(Rows from a data source)
________
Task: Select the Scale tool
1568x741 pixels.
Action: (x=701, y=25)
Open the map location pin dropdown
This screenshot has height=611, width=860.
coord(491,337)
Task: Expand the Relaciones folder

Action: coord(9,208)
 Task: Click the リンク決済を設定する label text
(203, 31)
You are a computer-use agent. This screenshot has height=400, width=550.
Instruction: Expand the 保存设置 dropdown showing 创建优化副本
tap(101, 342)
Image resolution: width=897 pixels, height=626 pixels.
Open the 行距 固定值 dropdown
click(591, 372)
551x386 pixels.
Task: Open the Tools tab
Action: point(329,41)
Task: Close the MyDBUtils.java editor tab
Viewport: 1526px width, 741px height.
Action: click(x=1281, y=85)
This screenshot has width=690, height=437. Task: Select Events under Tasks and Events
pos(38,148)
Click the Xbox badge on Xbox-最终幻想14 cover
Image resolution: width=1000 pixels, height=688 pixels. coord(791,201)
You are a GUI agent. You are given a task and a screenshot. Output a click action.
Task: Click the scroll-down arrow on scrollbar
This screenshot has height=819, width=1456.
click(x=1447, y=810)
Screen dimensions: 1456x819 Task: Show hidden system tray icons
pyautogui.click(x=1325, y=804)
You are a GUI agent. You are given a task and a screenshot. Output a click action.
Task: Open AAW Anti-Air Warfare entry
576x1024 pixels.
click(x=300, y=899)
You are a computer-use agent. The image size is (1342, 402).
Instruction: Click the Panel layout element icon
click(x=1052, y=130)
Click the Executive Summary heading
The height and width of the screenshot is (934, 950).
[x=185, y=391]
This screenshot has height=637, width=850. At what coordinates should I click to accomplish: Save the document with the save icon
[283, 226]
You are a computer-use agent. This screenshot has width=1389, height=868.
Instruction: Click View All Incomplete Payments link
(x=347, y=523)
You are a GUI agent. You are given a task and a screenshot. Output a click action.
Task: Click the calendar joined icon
________
GOAL
Repeat all of the rows above word for word, changing nothing.

EXPECTED OUTPUT
Task: Select the Scale tool
1568x741 pixels.
Action: (x=701, y=25)
Open the map location pin dropdown
This screenshot has height=611, width=860.
coord(491,337)
Task: Expand the Relaciones folder

Action: coord(9,208)
 Task: Click the リンク決済を設定する label text
(203, 31)
You are a computer-use agent. This screenshot has height=400, width=550.
Instruction: Expand the 保存设置 dropdown showing 创建优化副本
tap(101, 342)
Image resolution: width=897 pixels, height=626 pixels.
Open the 行距 固定值 dropdown
click(591, 372)
551x386 pixels.
Task: Open the Tools tab
Action: point(329,41)
Task: Close the MyDBUtils.java editor tab
Viewport: 1526px width, 741px height.
Action: click(x=1281, y=85)
This screenshot has width=690, height=437. Task: Select Events under Tasks and Events
pos(38,148)
Click the Xbox badge on Xbox-最终幻想14 cover
Image resolution: width=1000 pixels, height=688 pixels. coord(791,201)
You are a GUI agent. You are given a task and a screenshot. Output a click action.
Task: Click the scroll-down arrow on scrollbar
This screenshot has height=819, width=1456.
click(x=1447, y=810)
Screen dimensions: 1456x819 Task: Show hidden system tray icons
pyautogui.click(x=1325, y=804)
You are a GUI agent. You are given a task and a screenshot. Output a click action.
Task: Open AAW Anti-Air Warfare entry
576x1024 pixels.
click(x=300, y=899)
You are a computer-use agent. The image size is (1342, 402).
Instruction: Click the Panel layout element icon
click(x=1052, y=130)
Click the Executive Summary heading
The height and width of the screenshot is (934, 950).
[x=185, y=391]
This screenshot has height=637, width=850. At what coordinates should I click to accomplish: Save the document with the save icon
[283, 226]
You are a computer-use agent. This screenshot has width=1389, height=868.
Instruction: Click View All Incomplete Payments link
(x=347, y=523)
You are a GUI agent. You are given a task and a screenshot. Output a click action.
Task: Click the calendar joined icon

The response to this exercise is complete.